To me, it's yet another moment of now. He's like, okay, you've got me. They know it's me,
but how can I still try to get under? Annie also knows investigators don't have much forensic
evidence from the crime scene besides just blood, no murder weapon, and no body. So hey,
why not just blame it on Marion? But we still haven't answered the
question of what happened to Marion's body. How did he even get it out of the house? Because
remember, there are children in that house the entire time. How did you get her out of the house?
We didn't tow her around. You towed her around? What do you mean towed her?
I grabbed her top. I grabbed her legs.
When did you do this?
Next thing the kids went to school.
Okay. And at some point
it comes out that the next day
the kids left the house and went to school.
And to me, that's what makes sense
as the perfect time to figure out how
to get her body out of the house.
Did you wrap the body up?
Yeah, wrapped wrapped that bag.
Flat?
Flat that bag.
What do you mean, like trash bags?
Mm-hmm.
What'd y'all do then?
Threw it in the car.
Whose car?
He actually says that his new girlfriend, she helps him tote the bag on the body out
of the house.
The new girlfriend angle doesn't make sense because he hadn't even met her yet because
that car accident happened a few days later.
So he hadn't even met her at the time that he now claims that she is helping him move
Marion's dead body out of the house.
Whether you believe him or not, Divine Austin is laying it all out.
And then for the first time, Divine answers the mystery that has stumped detectives
since day one.
Where's she at?
He's about to tell them,
where's Marion?
What happened?
So Divine Austin has now confessed that he caused Miriam Fye's death, albeit claiming it was an accident. But now he's about to reveal what he did with her body.
Early that morning, he ends up putting her into some large black trash bags and that he throws it in the dumpster behind Ben's Chili Bowl.
Ben's Chili Bowl is an iconic neighborhood restaurant in D.C. that's been around for
more than 60 years.
Celebrities like Kevin Hart, Bruno Mars, and even the 44th president of the United States,
Barack Obama, has been there and is known to enjoy it.
You know, Scott, I have to say that I've been to Ben's Chili Bowl, and I remember visiting
a friend in D.C. years ago and being a bit of a foodie. This was the place that stood out that I
had to get there because it was just like everyone when they go to D.C., you have to go to that place.
And I have to say it was pretty good. Knowing you the way I do, I could totally see you there.
And then I could see you going back for seconds, for sure.
100%. And I always prefer the neighborhood spot as
opposed to the fancy spot. And that's exactly what Ben's Chili Bowl is. But now the question
is how plausible is that? This is where Divine Austin would choose to get rid of Marion's body.
Does that make sense? And does that work within the timeline? The restaurant's on U Street
Northwest while Marion was living on V Street Northeast. Now, I'm looking at a map of
DC showing Ben Chili Bowl's locations. So the map is showing me two different routes, but one is
10 minutes and the other one's even quicker, eight minutes. So it is definitely feasible in the
timeline that Divine Austin could take her body and bring it to this location and put it in a dumpster. It's certainly blocks and blocks away.

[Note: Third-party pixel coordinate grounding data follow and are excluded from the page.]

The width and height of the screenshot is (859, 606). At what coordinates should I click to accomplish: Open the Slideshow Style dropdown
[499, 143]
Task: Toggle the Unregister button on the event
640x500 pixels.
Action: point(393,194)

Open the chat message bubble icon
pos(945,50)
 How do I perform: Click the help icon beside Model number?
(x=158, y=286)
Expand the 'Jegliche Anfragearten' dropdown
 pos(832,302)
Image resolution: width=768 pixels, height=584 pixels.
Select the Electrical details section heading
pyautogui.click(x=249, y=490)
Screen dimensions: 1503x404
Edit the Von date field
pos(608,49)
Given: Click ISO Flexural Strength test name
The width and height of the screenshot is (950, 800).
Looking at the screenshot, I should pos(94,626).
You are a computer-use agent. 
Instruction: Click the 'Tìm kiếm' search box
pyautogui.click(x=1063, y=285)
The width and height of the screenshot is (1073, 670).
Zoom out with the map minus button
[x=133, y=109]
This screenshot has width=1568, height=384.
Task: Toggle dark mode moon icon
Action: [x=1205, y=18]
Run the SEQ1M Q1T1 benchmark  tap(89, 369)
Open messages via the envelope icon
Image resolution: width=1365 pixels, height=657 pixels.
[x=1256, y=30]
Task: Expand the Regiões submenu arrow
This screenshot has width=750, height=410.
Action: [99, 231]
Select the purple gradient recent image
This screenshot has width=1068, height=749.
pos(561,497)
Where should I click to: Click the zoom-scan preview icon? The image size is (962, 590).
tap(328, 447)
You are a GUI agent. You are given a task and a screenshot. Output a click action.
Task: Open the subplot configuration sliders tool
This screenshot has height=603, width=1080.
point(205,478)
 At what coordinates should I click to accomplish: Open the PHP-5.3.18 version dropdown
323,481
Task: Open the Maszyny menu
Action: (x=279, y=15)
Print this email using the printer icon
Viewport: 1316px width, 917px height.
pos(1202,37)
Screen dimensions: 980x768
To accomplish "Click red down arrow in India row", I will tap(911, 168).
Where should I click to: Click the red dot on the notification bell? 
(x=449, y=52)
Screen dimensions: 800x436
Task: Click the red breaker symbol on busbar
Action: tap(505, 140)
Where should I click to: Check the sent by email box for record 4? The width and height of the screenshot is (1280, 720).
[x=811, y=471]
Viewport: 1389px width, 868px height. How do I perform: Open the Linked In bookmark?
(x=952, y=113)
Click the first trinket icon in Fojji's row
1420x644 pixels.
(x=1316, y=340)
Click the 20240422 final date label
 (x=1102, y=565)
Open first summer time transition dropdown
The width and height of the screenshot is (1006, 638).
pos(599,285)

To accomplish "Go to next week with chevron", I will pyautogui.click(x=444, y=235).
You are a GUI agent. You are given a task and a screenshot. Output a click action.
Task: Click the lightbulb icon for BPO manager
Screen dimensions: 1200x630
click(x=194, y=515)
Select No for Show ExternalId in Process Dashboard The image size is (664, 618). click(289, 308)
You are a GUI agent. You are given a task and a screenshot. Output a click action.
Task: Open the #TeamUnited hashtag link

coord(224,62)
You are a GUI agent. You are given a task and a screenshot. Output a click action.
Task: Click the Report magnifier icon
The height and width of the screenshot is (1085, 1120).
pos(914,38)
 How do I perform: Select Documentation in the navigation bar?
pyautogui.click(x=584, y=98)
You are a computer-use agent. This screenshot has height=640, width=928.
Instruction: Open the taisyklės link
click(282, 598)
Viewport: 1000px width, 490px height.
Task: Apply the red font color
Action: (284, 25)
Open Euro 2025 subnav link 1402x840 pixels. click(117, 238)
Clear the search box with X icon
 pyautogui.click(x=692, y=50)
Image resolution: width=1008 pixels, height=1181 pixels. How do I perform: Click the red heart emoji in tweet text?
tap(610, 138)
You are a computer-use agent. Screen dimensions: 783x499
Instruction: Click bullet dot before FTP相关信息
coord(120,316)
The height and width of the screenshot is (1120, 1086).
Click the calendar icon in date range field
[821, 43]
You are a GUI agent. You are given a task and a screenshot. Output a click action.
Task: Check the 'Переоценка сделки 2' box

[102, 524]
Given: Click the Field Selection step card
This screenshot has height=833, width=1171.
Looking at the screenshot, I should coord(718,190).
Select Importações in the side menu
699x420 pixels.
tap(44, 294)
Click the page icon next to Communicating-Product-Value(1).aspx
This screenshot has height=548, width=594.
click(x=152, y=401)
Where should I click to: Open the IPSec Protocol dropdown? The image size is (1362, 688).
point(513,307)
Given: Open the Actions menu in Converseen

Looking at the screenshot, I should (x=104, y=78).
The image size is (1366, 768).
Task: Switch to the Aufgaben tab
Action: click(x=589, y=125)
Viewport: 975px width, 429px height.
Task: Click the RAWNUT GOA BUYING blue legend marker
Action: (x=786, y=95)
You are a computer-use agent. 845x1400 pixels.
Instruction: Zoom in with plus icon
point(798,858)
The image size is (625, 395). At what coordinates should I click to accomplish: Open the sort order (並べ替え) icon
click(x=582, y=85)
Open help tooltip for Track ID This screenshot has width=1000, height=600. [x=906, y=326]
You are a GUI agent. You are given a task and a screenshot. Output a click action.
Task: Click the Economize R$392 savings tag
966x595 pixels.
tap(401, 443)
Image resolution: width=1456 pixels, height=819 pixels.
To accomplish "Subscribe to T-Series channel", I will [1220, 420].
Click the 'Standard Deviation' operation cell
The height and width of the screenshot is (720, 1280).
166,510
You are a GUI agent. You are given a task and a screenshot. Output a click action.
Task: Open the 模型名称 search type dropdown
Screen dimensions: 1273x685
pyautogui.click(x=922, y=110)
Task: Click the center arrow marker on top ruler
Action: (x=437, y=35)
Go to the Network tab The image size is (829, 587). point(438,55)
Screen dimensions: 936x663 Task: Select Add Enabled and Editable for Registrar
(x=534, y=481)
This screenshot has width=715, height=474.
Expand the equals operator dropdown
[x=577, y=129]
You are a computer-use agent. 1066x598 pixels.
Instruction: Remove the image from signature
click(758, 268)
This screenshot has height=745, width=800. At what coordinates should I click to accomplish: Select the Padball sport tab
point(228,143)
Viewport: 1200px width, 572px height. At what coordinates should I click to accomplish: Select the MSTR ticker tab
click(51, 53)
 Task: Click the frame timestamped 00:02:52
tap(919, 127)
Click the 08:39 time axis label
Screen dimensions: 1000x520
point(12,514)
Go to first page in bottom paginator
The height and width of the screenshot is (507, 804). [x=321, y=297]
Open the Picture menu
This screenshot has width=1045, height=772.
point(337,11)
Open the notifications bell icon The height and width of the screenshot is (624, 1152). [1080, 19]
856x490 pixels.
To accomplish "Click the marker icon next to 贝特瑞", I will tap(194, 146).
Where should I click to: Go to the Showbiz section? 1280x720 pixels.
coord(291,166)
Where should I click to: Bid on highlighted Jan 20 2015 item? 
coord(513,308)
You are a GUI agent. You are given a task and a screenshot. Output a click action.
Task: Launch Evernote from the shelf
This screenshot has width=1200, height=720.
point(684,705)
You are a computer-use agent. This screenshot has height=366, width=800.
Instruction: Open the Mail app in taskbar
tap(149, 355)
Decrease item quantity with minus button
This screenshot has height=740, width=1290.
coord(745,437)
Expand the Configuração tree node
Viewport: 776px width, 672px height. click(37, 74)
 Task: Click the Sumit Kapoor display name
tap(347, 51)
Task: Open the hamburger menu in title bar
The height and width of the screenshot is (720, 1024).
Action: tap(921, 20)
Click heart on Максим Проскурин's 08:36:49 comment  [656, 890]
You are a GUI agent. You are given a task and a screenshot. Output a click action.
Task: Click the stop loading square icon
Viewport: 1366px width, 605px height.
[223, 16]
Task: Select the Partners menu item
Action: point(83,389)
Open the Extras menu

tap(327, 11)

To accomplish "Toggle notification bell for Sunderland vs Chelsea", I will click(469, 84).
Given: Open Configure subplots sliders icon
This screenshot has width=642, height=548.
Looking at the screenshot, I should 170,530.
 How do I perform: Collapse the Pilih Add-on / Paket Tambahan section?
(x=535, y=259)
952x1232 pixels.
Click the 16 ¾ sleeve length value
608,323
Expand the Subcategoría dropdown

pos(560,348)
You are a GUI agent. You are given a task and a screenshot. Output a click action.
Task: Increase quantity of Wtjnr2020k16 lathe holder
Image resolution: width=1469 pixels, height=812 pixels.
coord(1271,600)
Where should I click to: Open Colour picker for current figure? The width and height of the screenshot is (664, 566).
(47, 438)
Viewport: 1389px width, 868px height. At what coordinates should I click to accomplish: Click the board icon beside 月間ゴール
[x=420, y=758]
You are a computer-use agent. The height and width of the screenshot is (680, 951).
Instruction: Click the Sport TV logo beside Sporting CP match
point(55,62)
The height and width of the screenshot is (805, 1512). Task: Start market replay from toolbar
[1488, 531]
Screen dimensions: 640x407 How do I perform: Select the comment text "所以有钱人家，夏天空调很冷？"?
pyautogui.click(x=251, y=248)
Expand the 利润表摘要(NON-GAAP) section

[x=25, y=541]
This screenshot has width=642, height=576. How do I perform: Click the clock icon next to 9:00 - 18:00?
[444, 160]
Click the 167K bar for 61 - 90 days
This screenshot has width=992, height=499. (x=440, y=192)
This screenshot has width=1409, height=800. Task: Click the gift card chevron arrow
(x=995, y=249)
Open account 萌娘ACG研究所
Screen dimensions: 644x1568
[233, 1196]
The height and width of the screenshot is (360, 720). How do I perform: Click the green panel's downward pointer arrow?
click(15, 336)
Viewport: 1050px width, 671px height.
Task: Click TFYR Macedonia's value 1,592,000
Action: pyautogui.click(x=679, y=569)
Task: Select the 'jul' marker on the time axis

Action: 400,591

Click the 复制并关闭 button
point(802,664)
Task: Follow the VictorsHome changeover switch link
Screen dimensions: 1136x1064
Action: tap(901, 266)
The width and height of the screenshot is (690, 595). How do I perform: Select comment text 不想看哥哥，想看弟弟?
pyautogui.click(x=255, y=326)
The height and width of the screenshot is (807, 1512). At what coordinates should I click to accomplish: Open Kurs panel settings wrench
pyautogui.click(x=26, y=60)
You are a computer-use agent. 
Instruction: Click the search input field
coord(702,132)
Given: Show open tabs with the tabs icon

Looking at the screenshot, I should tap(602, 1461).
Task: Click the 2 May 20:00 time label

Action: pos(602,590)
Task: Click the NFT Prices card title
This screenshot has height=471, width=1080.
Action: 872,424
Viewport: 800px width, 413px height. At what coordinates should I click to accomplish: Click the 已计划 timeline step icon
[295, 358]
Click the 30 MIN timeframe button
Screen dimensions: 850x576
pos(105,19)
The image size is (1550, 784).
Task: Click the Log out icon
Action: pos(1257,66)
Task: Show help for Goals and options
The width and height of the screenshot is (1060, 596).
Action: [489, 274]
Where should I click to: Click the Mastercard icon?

And when you have this large garbage bag that we know is the size of a human being,
you're not just walking it over there.
She would have had to get it into his car and get it over to there
and then figure out that no one's around and no one's emptying their own trash.
But I think on its face, it wasn't a bad plan
as far as a place that was going to
regularly have that dumpster picked up and taken to the landfill. Ben's does a super high volume
of business and they're constantly tossing out black trash bags. And he knows another black
trash bag in there is not going to draw anybody's attention and certainly didn't. We talked to the
workers and everything and they said, you know, look, we grab a black trash bag, we toss it in there. They probably come, you know, several times a week to empty out the dumpster.
But in the end, what we really still don't know is this just another form of misdirection by
Devine Austin. And all that is swirling through investigators' mind, but their primary goal has
always been to try to find Marion Fye. So on the off chance that
he's telling the truth, they now have a location and a direction, and maybe she's in that landfill.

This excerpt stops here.